In the UK SLE families, 45% of the cases had one or more phenotypes characteristic of antiphospholipid syndrome (APL), 46% probands had one or more of the phenotypes characteristic of Sjøgren’s syndrome and 23% of probands had renal disease. The major phenotypes of these syndromes are the presence of thrombosis, previous miscarriage and either IgG and/or IgM autoantibodies to cardiolipin IgG for antiphospholipid syndrome and the evidence of sicca symptoms and autoantibodies to Ro and/or La for Sjøgren’s syndrome. We used a calculated variable to classify the UK SLE probands into the APL or Sjøgren’s syndrome groupings if they had one or more of these major SLE phenotypes.
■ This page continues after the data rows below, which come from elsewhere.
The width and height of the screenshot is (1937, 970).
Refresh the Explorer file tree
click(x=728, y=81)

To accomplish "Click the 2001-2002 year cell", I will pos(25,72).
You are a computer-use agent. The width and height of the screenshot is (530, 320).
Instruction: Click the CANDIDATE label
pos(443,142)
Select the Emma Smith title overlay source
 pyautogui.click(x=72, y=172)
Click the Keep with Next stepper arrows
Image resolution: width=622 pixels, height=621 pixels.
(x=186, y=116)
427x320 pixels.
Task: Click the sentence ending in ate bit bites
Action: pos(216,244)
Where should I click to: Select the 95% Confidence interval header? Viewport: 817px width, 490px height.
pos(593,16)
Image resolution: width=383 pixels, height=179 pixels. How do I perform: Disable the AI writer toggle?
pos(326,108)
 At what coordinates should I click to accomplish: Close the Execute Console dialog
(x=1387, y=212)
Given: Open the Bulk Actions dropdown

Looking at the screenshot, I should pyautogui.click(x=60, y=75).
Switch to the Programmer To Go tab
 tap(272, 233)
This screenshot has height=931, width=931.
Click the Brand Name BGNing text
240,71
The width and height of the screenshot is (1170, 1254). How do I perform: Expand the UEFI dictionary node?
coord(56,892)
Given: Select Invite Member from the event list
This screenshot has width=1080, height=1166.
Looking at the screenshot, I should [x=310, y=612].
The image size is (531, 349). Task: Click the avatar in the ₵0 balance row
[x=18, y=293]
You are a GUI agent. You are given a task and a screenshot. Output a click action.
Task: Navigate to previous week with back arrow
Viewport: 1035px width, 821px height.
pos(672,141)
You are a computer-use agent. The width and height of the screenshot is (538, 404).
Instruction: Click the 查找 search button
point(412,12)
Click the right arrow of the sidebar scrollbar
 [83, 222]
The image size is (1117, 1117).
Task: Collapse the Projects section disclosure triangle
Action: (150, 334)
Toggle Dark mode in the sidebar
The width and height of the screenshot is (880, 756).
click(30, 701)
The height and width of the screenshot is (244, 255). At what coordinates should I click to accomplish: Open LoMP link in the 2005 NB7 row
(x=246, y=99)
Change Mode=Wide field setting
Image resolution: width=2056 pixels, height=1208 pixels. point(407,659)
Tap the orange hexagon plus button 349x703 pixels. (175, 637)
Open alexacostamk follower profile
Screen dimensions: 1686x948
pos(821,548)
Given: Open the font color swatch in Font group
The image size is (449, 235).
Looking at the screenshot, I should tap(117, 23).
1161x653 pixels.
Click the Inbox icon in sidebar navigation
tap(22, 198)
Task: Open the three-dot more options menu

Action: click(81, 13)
To investigate whether the transmission bias was greater in individuals with a given subphenotype, we summed score contributions from TRANSMIT analysis27 over the families. If the genetic effect is the same in each family, then these score contributions should be exchangeable; in particular, they should have the same mean. A two-sample t-test was used to compare the mean contribution in families where the proband had a certain phenotype with the test statistic in families where the proband did not have this phenotype.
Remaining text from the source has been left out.